I would be interested in contract programming. Taking a small example app and illustrating how to add pre- and postconditions, invariants, contract inheritance and perhaps notrow and pure. Or start with the contracts as advocated by the Eiffel method. Perhaps do the same with .NET 4.0 contracts and compare the results.
June 04, 2010
On 6/3/2010 9:34 PM, Adam Ruppe wrote:
> I recently rewrote a huge PHP application in D2. It isn't a completely
> fair comparison, since the PHP was written by, well to be polite, PHP
> "programmers", but the results were pretty astounding.
>
> 90% reduction in lines of code [!], 200% improvement in speed under
> heavy load (only 50% improvement under light load, still good, but not
> as good), and the code is actually maintainable! Also, the original
> took about a year for the first team to write. My D rewrite took 6
> weeks. Oh yeah, and the PHP is riddled with security holes. Not so
> much with the D.
>
> The best part about the speed is that it is just running as plain old
> CGI and my code does a lot of inefficient looping through XML. I could
> probably double the speed again by improving that.
>
>
> I might be able to write this into an article, but what I've done so
> far is just showed it off to other coders in some private messages on
> forums. A complication in publically showing it off is it is closed
> source though.

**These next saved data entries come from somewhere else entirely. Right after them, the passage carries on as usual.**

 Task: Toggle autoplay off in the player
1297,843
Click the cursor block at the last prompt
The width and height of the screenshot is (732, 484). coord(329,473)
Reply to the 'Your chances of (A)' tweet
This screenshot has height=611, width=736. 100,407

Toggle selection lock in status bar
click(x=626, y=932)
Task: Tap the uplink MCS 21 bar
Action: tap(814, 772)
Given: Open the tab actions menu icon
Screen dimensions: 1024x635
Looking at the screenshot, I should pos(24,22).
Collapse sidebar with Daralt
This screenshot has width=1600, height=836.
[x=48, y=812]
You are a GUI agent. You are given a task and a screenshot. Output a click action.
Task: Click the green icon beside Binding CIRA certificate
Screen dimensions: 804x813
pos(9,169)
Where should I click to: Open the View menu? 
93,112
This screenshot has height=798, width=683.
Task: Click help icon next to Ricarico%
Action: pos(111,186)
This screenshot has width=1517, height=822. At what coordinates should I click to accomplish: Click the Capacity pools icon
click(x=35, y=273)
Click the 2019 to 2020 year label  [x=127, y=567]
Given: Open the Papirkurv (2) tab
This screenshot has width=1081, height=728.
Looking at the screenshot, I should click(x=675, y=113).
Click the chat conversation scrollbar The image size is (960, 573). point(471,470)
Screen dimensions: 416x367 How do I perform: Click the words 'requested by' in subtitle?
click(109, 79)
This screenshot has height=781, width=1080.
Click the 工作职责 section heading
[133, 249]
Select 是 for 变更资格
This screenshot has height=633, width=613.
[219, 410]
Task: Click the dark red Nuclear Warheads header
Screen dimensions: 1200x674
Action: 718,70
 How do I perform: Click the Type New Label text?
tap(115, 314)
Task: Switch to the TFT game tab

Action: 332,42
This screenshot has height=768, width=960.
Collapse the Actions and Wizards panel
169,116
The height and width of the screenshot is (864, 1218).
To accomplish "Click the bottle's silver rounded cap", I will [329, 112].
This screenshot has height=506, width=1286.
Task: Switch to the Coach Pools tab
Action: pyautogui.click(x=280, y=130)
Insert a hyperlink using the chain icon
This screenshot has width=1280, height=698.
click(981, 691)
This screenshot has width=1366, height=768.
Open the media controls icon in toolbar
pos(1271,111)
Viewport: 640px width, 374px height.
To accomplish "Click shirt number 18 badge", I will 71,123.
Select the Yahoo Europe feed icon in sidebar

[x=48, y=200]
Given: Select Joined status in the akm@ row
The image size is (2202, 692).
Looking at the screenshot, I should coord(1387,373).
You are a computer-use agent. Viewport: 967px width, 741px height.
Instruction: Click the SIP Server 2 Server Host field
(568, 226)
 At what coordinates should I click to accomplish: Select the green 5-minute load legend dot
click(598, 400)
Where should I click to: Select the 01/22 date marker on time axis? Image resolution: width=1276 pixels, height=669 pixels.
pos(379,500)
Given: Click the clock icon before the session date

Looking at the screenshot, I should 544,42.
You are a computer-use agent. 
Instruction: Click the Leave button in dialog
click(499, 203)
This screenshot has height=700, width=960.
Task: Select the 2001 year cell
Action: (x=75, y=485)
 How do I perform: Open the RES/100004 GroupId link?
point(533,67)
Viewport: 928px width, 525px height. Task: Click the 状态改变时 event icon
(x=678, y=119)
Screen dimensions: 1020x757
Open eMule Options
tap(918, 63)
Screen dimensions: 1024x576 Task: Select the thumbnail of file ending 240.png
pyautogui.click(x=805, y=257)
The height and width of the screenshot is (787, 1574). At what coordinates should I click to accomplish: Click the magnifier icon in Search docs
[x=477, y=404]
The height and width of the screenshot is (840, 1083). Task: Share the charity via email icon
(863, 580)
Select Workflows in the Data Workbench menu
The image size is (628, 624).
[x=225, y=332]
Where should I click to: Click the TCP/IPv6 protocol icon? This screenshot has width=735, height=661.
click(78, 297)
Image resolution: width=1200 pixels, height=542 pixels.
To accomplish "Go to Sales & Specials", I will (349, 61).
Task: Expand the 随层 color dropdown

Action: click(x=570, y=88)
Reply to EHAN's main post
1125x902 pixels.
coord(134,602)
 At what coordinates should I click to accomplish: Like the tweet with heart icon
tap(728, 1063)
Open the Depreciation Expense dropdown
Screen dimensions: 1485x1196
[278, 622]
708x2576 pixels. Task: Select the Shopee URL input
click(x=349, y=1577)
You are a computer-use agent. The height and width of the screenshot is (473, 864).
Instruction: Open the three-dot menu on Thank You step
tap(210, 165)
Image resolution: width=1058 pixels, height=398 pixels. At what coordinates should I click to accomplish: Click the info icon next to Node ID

The speed advantage isn't apparent until the code
> actually does something; PHP is much faster for hello world, but gets
> spanked when it comes to the actual work.

I've spent years in both D and PHP, and most of my php code is a little shorter than what the equivalent would be in D, mostly due to an enormous standard library.  Now D is much better designed and much faster, but most php programs are trash because the language attracts so many noobs.  I've spent a lot of time rewriting PHP apps in PHP that ended up being 10% of the length of the original.

I prefer D to PHP, but writing a web app in D would take me much longer due to the lack of web-oriented libraries.  However, the speedup you got with D is a good angle to push.
June 04, 2010
On 6/4/10, Eric Poggel <dnewsgroup@yage3d.net> wrote:
> I prefer D to PHP, but writing a web app in D would take me much longer due to the lack of web-oriented libraries.

What kind of stuff would you need? I admit I did spend several weekends doing prep work on libraries before proposing it to the client - had to write mysql, cgi, http get and post, my xml code, and some helper functions to extend std.json before I was confident enough in having the libraries to propose it, but now I have that, and can share if it sounds useful.

The only place where library lacking has hit me so far is interfacing with Facebook. For that part of the app, I still use PHP. I'd like to port it eventually, implementing oauth and such in a nice, generic way, but I haven't gotten around to it yet... still, the vast majority of what I need I can do now in plain D.